[Tasks to complete]
(A) According to the post on the Webwise Conference 2010, what share of the content shared online is video and pictures?
(B) The post on the Webwise Conference 2010 has a bulleted list right after "Here are some of the examples:". Summarize every point in that list, one line each.
(C) Continue the post on the Webwise Conference 2010, starting after its last bullet point.
### Document extract ###
Wednesday, March 17, 2010

Webwise Conference 2010

This year Webwise meetings focused on digital media use for 21th century. As library turn to transitional technology and face the user initiated services requests, librarian suddenly found them behind users and face digital media literacy issues.

Here are some of the examples:
  • users create youtube video and share them in their social network as part of their calibration for social, learning, research or teaching need; we usually do not think to create stream video and put it on youtube is part of library's job.
  • more than 82% content shared online is video and pictures; we still only take text based content as the primary resources, even when we develop digital repository, the requirements being considered are still text based.
  • while text is the only content type used in the past for human knowledge preservation, today, video has been widely used to record the process of teaching and research, therefore carry more context and knowledge that is not captured by text document.
Here are more on the new concept of library contents development
  • user = content; user and contents are more close related with the help of social network tools.
  • user calibration = knowledge; users calibration by sharing media enabled content from research and learn, and by online discussion and recommendation, quickly turn content into knowledge, such share and discussion are often cross organizations and cross the board of countries, and cultures.
### Available data ###
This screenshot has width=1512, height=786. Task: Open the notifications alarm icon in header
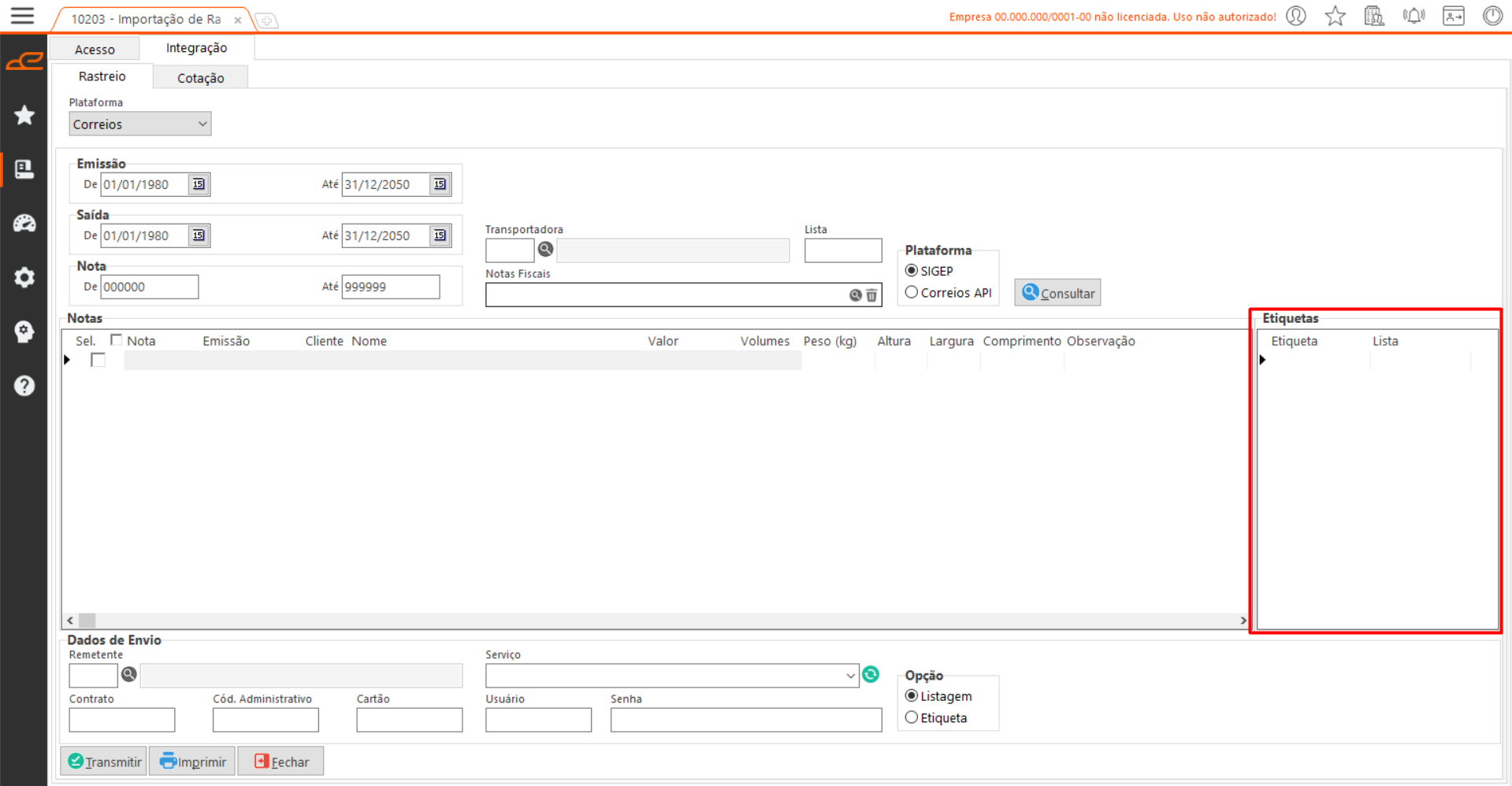point(1414,16)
###
[Exercise responses]
(A) More than 82%.

(B)
- Users create YouTube videos and share them in their social networks for social, learning, research or teaching needs, yet libraries do not usually see creating streaming video and putting it on YouTube as part of their job.
- More than 82% of content shared online is video and pictures, yet libraries still treat text-based content as the primary resource, even when they develop digital repositories.
- Text was once the only content type used to preserve human knowledge, but video is now widely used to record teaching and research, so it carries more context and knowledge than text documents capture.

(C)
  • the challenger to library that "do not provide user what (we think) they need, give them what they want" become hard to meet, because now that user is also part of "content"
  • library work is not about cataloging and store items, it is about what users do with your resources
Library had to change because the society in 21st century are different from the past century
  • School is no long the single exclusive place for learn, library therefore is not the single exclusive place for geting scholarly information. Digital media and social network will become the life long learn tool, therefore learn to master the skill of the tool become important
  • Among three places, online become the most important one for kid to learn than school and family, MacArthur Foundation researcher report (kids may be missing out on life if they don't spend enough time online)
  • Adult include teachers, researchers, and librarians, must learn how to use social network tools to continue improve their skill and knowledge in order to perform their duties as needed by the society
the comparison of 20th and 21st century work environment
  • Number jobs/lifetime: 1-2 jobs vs 10-15 jobs (US Department of Labor 2004)
  • Job requirement: mastery of one field vs simultaneous mastery of many rapidly changing fields
  • Job competition: local vs global
  • Work model: Routine; hands-on; fact based vs Non-routine; technical; creative; interactive
  • Education model: institution centered; formal degree attainment is primary goal vs learner centered; self-directed, lifelong learning is primary goal
  • Organization culture: Top down vs multi-directional (bottom-up, top down, side to side, etc)
Those are the points I was able to collect during the pre-conference and 6 sessions of the main conference. This year, WebWise Conference brought together approximately 400 representatives of museums, libraries, archives, information and systems science, and other fields interested in the future of high-quality online content for inquiry and education.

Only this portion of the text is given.